Anuj Puri, Chairman – ANAROCK Property Consultants says, “The ban on subvention schemes will doubtlessly contribute to the sector’s overall liquidity issues as players can no longer use them to attract customers. However, only a limited number of developers were affected by this move. That said, our data also reveals that among the affected projects, those by larger players strongly backed by financial lenders while offering such schemes outnumbered projects by smaller developers.”
“The impact of the ban on subvention schemes is minimal primarily because as early as 2013, the RBI had already curbed banks’ upfront disbursement to developers offering such schemes for under-construction or greenfield projects. Banks were directed to stick to construction-linked disbursals.”

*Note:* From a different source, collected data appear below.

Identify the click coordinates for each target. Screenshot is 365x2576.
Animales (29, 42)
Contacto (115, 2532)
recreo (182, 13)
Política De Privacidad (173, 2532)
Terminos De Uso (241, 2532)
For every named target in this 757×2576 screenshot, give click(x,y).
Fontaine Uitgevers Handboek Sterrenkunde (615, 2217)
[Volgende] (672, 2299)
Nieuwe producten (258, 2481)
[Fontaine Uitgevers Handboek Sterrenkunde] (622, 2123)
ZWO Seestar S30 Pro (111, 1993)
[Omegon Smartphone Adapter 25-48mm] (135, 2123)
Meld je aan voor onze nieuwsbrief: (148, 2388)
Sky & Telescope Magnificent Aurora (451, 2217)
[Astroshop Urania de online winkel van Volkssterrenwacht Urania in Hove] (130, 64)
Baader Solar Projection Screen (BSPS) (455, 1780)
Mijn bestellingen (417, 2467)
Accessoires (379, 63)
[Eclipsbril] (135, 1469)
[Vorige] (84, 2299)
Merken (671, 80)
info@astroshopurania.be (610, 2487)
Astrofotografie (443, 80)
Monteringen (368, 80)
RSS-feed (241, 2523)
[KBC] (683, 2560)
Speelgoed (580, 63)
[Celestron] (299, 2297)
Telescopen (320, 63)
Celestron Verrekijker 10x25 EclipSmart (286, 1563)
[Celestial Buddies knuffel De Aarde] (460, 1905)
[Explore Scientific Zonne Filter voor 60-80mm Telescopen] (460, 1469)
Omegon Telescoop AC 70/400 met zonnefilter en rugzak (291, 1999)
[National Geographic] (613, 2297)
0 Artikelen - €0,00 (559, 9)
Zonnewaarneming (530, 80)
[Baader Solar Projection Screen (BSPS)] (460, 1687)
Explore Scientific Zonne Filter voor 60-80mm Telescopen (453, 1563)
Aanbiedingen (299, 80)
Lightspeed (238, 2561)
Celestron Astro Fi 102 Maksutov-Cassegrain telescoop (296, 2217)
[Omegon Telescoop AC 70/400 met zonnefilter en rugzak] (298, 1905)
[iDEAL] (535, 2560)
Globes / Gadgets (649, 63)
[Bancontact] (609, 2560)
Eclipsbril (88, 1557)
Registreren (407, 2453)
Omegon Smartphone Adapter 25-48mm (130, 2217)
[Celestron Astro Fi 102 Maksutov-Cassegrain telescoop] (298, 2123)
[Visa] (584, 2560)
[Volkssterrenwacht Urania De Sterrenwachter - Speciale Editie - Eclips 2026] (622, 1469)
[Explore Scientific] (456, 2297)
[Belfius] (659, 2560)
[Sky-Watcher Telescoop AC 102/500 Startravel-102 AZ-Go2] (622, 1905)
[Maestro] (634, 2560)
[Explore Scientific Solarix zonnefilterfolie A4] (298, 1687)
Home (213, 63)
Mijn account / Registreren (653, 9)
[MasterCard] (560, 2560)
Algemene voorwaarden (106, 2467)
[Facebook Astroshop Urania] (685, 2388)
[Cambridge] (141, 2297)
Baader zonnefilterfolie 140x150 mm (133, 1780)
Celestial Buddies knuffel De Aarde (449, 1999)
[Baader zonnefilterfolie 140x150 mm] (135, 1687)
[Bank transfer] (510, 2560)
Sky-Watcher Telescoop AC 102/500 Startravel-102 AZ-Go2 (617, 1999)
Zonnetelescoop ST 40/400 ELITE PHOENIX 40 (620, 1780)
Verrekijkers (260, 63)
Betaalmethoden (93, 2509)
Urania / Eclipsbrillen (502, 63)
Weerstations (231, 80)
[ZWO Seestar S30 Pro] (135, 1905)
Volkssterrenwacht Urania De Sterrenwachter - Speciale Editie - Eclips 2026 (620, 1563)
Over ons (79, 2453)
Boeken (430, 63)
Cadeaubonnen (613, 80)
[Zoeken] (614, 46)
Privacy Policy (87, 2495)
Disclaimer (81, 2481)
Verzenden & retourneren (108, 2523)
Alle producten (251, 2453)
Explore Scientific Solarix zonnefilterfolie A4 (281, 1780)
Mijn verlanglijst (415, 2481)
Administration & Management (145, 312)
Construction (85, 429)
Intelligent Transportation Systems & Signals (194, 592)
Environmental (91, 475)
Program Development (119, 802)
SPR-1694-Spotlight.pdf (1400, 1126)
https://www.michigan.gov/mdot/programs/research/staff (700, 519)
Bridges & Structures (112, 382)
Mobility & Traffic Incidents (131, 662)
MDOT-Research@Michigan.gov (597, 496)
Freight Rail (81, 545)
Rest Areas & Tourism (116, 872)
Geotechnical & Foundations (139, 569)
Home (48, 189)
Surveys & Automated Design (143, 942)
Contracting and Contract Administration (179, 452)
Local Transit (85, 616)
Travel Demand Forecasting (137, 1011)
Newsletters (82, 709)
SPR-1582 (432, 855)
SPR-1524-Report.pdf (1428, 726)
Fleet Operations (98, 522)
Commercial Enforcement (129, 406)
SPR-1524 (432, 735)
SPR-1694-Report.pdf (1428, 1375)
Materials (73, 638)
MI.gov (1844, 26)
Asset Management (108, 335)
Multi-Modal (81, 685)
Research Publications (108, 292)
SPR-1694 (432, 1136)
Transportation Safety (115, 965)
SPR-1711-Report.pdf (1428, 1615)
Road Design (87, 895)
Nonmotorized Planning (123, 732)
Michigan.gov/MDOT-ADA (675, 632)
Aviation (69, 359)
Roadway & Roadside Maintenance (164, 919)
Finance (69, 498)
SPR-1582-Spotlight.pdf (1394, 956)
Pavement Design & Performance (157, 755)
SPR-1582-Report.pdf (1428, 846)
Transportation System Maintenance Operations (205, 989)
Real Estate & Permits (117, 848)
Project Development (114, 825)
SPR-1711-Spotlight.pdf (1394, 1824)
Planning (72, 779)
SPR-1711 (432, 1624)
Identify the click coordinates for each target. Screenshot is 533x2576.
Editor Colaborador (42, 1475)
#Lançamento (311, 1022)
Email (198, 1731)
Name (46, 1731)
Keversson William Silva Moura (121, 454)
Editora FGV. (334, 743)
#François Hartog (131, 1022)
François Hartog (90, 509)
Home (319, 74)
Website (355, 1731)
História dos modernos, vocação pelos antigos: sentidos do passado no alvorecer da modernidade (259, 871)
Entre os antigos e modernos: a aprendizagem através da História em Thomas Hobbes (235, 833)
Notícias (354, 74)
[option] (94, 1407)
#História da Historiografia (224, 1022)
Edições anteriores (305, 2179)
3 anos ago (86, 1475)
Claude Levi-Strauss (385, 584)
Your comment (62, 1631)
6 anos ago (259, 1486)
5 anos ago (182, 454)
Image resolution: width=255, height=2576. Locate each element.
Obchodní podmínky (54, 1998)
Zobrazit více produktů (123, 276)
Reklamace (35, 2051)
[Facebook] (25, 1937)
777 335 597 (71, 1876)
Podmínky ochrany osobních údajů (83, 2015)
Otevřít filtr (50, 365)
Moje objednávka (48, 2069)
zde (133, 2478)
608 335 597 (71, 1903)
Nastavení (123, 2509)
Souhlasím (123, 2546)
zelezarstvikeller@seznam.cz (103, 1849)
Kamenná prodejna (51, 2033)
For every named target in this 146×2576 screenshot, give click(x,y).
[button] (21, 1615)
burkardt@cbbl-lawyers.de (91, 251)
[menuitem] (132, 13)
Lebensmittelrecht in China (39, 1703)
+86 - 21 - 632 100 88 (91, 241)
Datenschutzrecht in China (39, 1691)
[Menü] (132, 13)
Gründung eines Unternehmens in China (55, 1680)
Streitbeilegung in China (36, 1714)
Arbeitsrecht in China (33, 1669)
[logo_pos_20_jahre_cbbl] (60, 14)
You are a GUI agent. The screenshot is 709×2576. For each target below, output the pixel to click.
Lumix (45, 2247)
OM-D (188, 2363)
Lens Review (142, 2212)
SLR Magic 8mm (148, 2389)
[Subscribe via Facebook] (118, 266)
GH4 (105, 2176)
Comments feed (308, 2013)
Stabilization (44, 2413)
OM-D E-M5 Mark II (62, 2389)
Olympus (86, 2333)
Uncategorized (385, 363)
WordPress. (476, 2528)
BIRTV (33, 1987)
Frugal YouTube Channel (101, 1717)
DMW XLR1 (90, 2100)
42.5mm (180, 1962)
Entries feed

Some of the popular subvention schemes at the time included 20:80 or 25:75 payment plans wherein buyer paid 20-25% upfront while the developer paid the remaining 80% to the lending HFCs or banks on behalf of the buyer, until possession. The 5:90:5 scheme was the most common one on offer.
The increasing number of delayed projects ultimately put buyers in the dock. Moreover, given that HFCs did not fall under the purview of the RBI back then, developers used them as an alternative after the new ruling.
A deep-dive into this data reveals that:
- MMR has the maximum number of projects affected by the subvention scheme ban, with as many as 17 projects offering various schemes – the most prominent being the 5:90:5 scheme. Affected projects in MMR collectively accounted for 5,310 new units.
- Bangalore came a distant second with just four new housing projects being marketed with subvention schemes.
- Interestingly, both NCR and Pune had only one project each being sold under such schemes.
- Kolkata, Chennai and Hyderabad had zero new project launches offering subvention schemes.
With subvention schemes off the table, developers will have to get creative with differentiated USPs to market their projects and boost sales. There seems to be no relief from the protracted pain the market has been experiencing in recent years.